Nice shutdown for a worker pool

alexcastano · June 1, 2023, 3:56pm

I’ve been working on a pool of remote sessions, where each session is created and closed with HTTP requests. Sessions are limited in number, so I figured, why not implement a pool? An additional requirement is that these sessions must be refreshed every 15 minutes if idle.

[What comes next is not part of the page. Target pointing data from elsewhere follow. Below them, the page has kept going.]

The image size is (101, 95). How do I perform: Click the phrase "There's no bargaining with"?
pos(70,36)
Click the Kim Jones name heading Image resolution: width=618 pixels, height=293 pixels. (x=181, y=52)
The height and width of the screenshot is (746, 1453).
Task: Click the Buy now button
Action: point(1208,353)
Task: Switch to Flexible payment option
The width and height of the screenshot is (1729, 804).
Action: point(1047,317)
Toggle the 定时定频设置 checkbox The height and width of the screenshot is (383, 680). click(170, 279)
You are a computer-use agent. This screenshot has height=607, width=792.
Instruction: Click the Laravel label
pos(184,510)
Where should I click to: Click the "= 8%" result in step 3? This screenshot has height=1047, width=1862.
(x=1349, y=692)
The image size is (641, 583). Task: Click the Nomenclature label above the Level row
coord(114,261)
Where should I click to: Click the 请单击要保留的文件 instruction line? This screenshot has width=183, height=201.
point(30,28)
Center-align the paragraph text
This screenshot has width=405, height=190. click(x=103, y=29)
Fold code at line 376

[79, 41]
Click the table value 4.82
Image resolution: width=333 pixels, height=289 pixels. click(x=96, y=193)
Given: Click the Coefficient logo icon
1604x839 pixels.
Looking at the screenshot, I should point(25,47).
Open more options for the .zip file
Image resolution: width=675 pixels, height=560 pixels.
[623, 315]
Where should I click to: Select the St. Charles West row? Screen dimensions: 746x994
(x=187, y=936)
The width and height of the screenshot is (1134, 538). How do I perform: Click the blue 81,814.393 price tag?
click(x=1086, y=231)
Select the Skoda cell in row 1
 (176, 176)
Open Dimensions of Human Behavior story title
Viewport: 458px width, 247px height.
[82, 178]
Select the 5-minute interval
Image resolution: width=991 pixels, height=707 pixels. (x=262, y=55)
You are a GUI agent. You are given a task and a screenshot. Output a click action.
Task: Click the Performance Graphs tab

I decided to use a GenServer to handle the sessions. When it starts, it makes a request to create a session and stores the secret. On termination, it makes another request to close the session. It has a public API that makes an HTTP request using the session, parses the response, and sends it back to the client. And if it’s not used for 15 minutes, it’ll refresh the session itself.

To manage the pool, I’ve got a Supervisor looking after two children:

Finch HTTP pool
Poolboy worker pool

So when a Poolboy worker needs to make a request, it grabs a connection from the Finch HTTP pool. However, things start to go south when it’s time to shut everything down.

When the app needs to shut down, the Supervisor sends a shutdown signal to Poolboy. But it seems Poolboy isn’t that patient and doesn’t wait for its children to stop. From what I can tell, the exit/2 function works asynchronously. So, the children get the shutdown signal, but the Poolboy worker pool doesn’t stick around.

github.com

devinus/poolboy/blob/master/src/poolboy.erl#L285


      
                              {noreply, State}
                      end
              end;
          
          handle_info(_Info, State) ->
              {noreply, State}.
          
          terminate(_Reason, State) ->
              Workers = queue:to_list(State#state.workers),
              ok = lists:foreach(fun (W) -> unlink(W) end, Workers),
              true = exit(State#state.supervisor, shutdown),
              ok.
          
          code_change(_OldVsn, State, _Extra) ->
              {ok, State}.
          
          start_pool(StartFun, PoolArgs, WorkerArgs) ->
              case proplists:get_value(name, PoolArgs) of
                  undefined ->
                      gen_server:StartFun(?MODULE, {PoolArgs, WorkerArgs}, []);
                  Name ->

Then the Finch pool shuts down, the Supervisor follows suit, and finally, the workers. But, here’s the twist: the workers need the Finch pool to send out a final request to close the remote session. So, they crash without closing the remote sessions.

What’s throwing me for a loop is why a library as popular as Poolboy would behave like this. Am I missing something here?

I also thought about using NimblePool, but decided against it because:

NimblePool may not be a good option to manage processes. After all, the goal of NimblePool is to avoid creating processes for resources. If you already have a process, using a process-based pool such as poolboy will provide a better abstraction.

Any ideas on this? Maybe a different approach?

PD: I opened an issue in Poolex

mpope · June 1, 2023, 4:18pm

If you need a solution before a fix is released from the libraries you could use a process that each worker links with called the WorkerManager. This process can add each registerd worker to a set for tracking, and listen for their deaths. Once all of the processes that were linked die, then this process can terminate itsself. You can use a supervisor is has a rest_for_one strategy, then I think if you have the order: [FinchPool, WorkerManager, WorkerPool]. The WorkerPool can shutdown, the manger will wait for all the workers, then terminate once the final worker dies, and then finally the FinchPool can shutdown. This ordering should allow for a worker that is shutting down to grab a Finch connection.

alexcastano · June 1, 2023, 8:09pm

Thank you for your proposal. Last commit in Poolboy repo was more than 4 years ago, so I’m hopeless. I’ll try your solution if I cannot find a good alternative to Poolboy.

I don’t like that the worker has to know about the manager to link, but I’m sure it will eradicate the bug

mpope · June 1, 2023, 8:39pm

Hopefully it works, its a common enough pattern described in Adopting Erlang’s Supervisor section. Might be overkill but you could checkout GitHub - inaka/worker_pool: Erlang worker pool, too

dimitarvp · June 1, 2023, 8:46pm

Poolex is another alternative.

cmo · June 1, 2023, 10:13pm

pooler exists too

alexcastano · July 12, 2023, 2:56pm

Hello, sorry for the delay. I am still working on this but don’t have a final decision.

It is very cool. I tried, but the pools must be created under the :pooler_sup tree. This is very inconvenient in our case. We want to launch the worker and the Finch pool under the same supervisor. This way both pools are started and shut down together, and in the right order.

We tried poolex, and we found some minor issues that have been fixed. The maintainer is very friendly. However, I feel like it is not very used or “production ready”. Maybe, we keep using it and trying to fix all the issues, but it is not the best for project for doing this

We didn’t try worker_pool because it doesn’t have the “overflow workers” feature, which is very useful for our current situation.

Thank you for your proposals

dimitarvp · July 12, 2023, 4:04pm

In that case I think that the Erlang :jobs library could serve you because it also tries to auto-adapt depending on the observed (BEAM) system health.